What was registered with the Bureau of Domestic Trade was merely the business
name or style of Geminesse Enterprise.
The trial court
finally held that a partner who is excluded wrongfully from a partnership is an
innocent partner. Hence, the guilty partner must give him his due upon the
dissolution of the partnership as well as damages or share in the profits
realized from the appropriation of the partnership business and goodwill. An
innocent partner thus possesses pecuniary interest in every existing contract
that was incomplete and in the trade name of the co-partnership and assets at
the time he was wrongfully expelled.
Petitioners
appeal to the Court of Appeals[11] was
dismissed, but the amount of damages awarded by the trial court were reduced to
P50,000.00 for moral damages and P50,000.00 as exemplary damages. Their
Motion for Reconsideration was denied by the Court of Appeals for lack of
merit.[12] Petitioners
Belo and Marjorie Tocao are now before this Court on a petition for review
on certiorari, asserting
that there was no business partnership between them and herein private
respondent Nenita A. Anay who is, therefore, not entitled to the damages
awarded to her by the Court of Appeals.
Petitioners
Tocao and Belo contend that the Court of Appeals erroneously held that a
partnership existed between them and private respondent Anay because Geminesse
Enterprise came into being exactly a year before the alleged partnership was
formed, and that it was very unlikely that petitioner Belo would invest the sum
of P2,500,000.00 with petitioner Tocao contributing nothing, without any
memorandum whatsoever regarding the alleged partnership.[13]
The issue of
whether or not a partnership exists is a factual matter which are within the
exclusive domain of both the trial and appellate courts. This Court cannot set
aside factual findings of such courts absent any showing that there is no
evidence to support the conclusion drawn by the court a quo.[14] In
this case, both the trial court and the Court of Appeals are one in ruling that
petitioners and private respondent established a business partnership. This
Court finds no reason to rule otherwise.
To be
considered a juridical personality, a partnership must fulfill these
requisites: (1) two or more persons bind themselves to contribute money,
property or industry to a common fund; and (2) intention on the part of the
partners to divide the profits among themselves.[15] It
may be constituted in any form; a public instrument is necessary only where
immovable property or real rights are contributed thereto.[16] This
implies that since a contract of partnership is consensual, an oral contract of
partnership is as good as a written one. Where no immovable property or real
rights are involved, what matters is that the parties have complied with the
requisites of a partnership. The fact that there appears to be no record
in the Securities and Exchange Commission of a public instrument embodying the
partnership agreement pursuant to Article 1772 of the Civil Code[17] did
not cause the nullification of the partnership. The pertinent provision of
the Civil Code on the matter states:
Art.
1768. The partnership has a juridical personality separate and distinct
from that of each of the partners, even in case of failure to comply with the
requirements of article 1772, first paragraph.
Petitioners
admit that private respondent had the expertise to engage in the business of
distributorship of cookware. Private respondent contributed such expertise to
the partnership and hence, under the law, she was the industrial or managing
partner. It was through her reputation with the West Bend Company that the
partnership was able to open the business of distributorship of that companys
cookware products; it was through the same efforts that the business was propelled
to financial success. Petitioner Tocao herself admitted private respondents
indispensable role in putting up the business when, upon being asked if private
respondent held the positions of marketing manager and vice-president for
sales, she testified thus:
A: No, sir
at the start she was the marketing manager because there were no one to sell
yet, its only me there then her and then two (2) people, so about four (4).

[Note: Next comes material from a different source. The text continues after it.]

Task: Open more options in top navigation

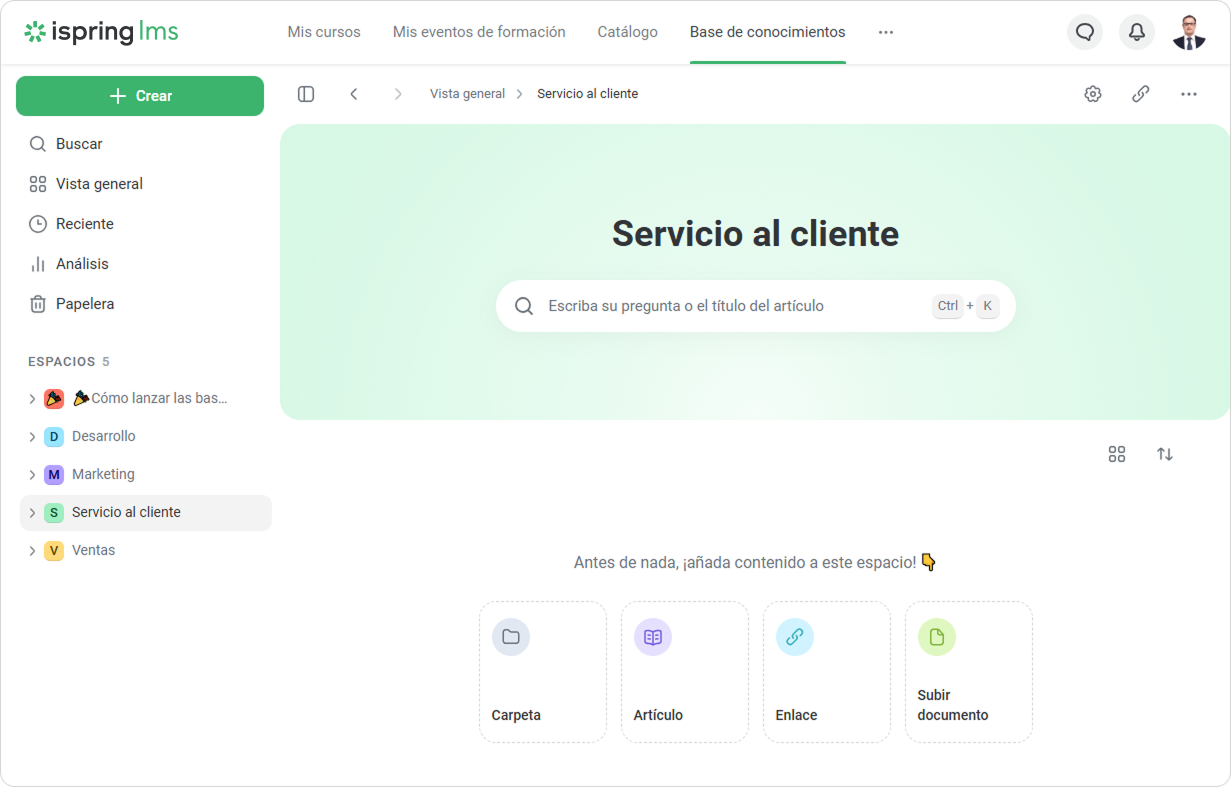Action: click(x=885, y=32)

Now, after that when she recruited already Oscar Abella and Lina Torda-Cruz
these two (2) people were given the designation of marketing managers of which
definitely Nita as superior to them would be the Vice President.[18]
By the set-up of the business, third
persons were made to believe that a partnership had indeed been forged between
petitioners and private respondents. Thus, the communication dated June 4, 1986
of Missy Jagler of West Bend Company to Roger Muencheberg of the same company states:
Marge
Tocao is president of Geminesse Enterprises. Geminesse will finance the
operations. Marge does not have cookware experience. Nita Anay has started to
gather former managers, Lina Torda and Dory Vista. She has also gathered former
demonstrators, Betty Bantilan, Eloisa Lamela, Menchu Javier. They will continue
to gather other key people and build up the organization. All they need is the
finance and the products to sell.[19]
On the other
hand, petitioner Belos denial that he financed the partnership rings hollow in
the face of the established fact that he presided over meetings regarding
matters affecting the operation of the business. Moreover, his having
authorized in writing on October 7, 1987, on a stationery of his own business
firm, Wilcon Builders Supply, that private respondent should receive
thirty-seven (37%) of the proceeds of her personal sales, could not be
interpreted otherwise than that he had a proprietary interest in the business.

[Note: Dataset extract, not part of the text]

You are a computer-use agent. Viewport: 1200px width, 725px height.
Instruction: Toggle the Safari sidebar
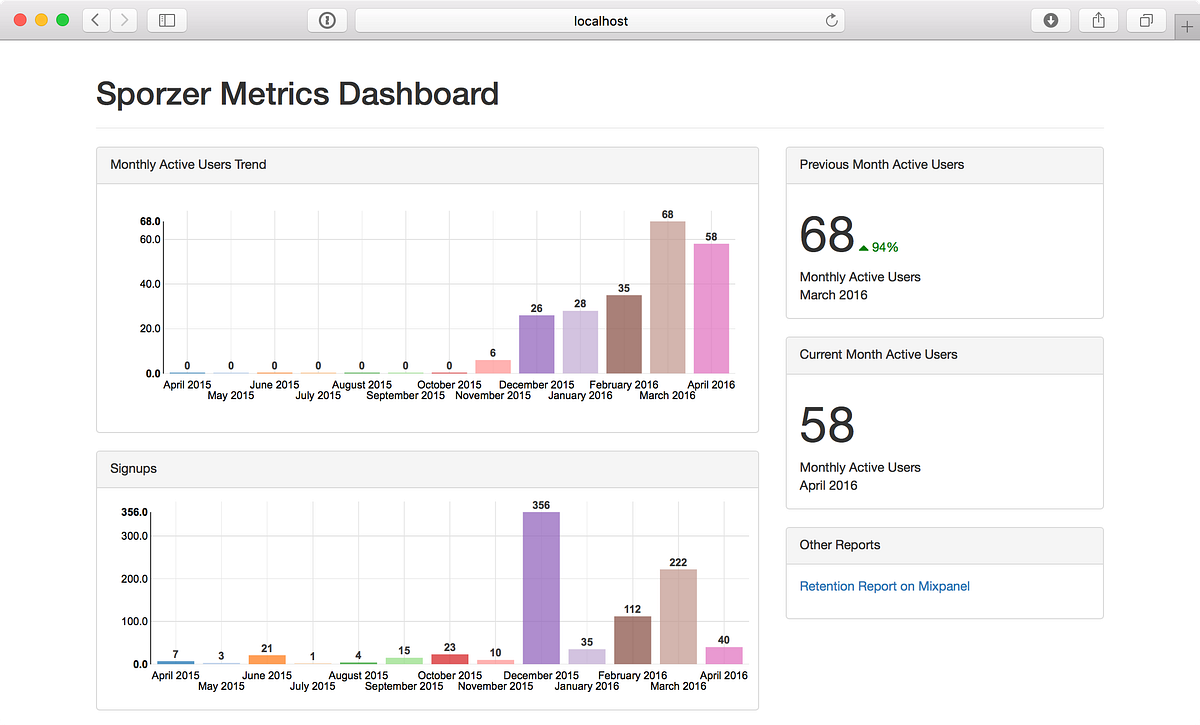point(166,19)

His claim that he was merely a guarantor is belied by that personal act of
proprietorship in the business. Moreover, if he was indeed a guarantor of
future debts of petitioner Tocao under Article 2053 of the Civil Code,[20] he
should have presented documentary evidence therefor. While Article 2055 of the
Civil Code simply provides that guaranty must be express, Article 1403, the
Statute of Frauds, requires that a special promise to answer for the debt,
default or miscarriage of another be in writing.[21]
Petitioner Tocao,
a former ramp model,[22] was
also a capitalist in the partnership. She claimed that she herself
financed the business. Her and petitioner Belos roles as both capitalists
to the partnership with private respondent are buttressed by petitioner Tocaos
admissions that petitioner Belo was her boyfriend and that the partnership was
not their only business venture together. They also established a firm that
they called Wiji, the combination of petitioner Belos first name, William, and
her nickname, Jiji.[23] The
special relationship between them dovetails with petitioner Belos claim that he
was acting in behalf of petitioner Tocao. Significantly, in the early stage of
the business operation, petitioners requested West Bend Company to allow them
to utilize their banking and trading facilities in Singapore in the matter of
importation and payment of the cookware products.[24] The
inevitable conclusion, therefore, was that petitioners merged their respective
capital and infused the amount into the partnership of distributing cookware
with private respondent as the managing partner.
The business
venture operated under Geminesse Enterprise did not result in an
employer-employee relationship between petitioners and private respondent.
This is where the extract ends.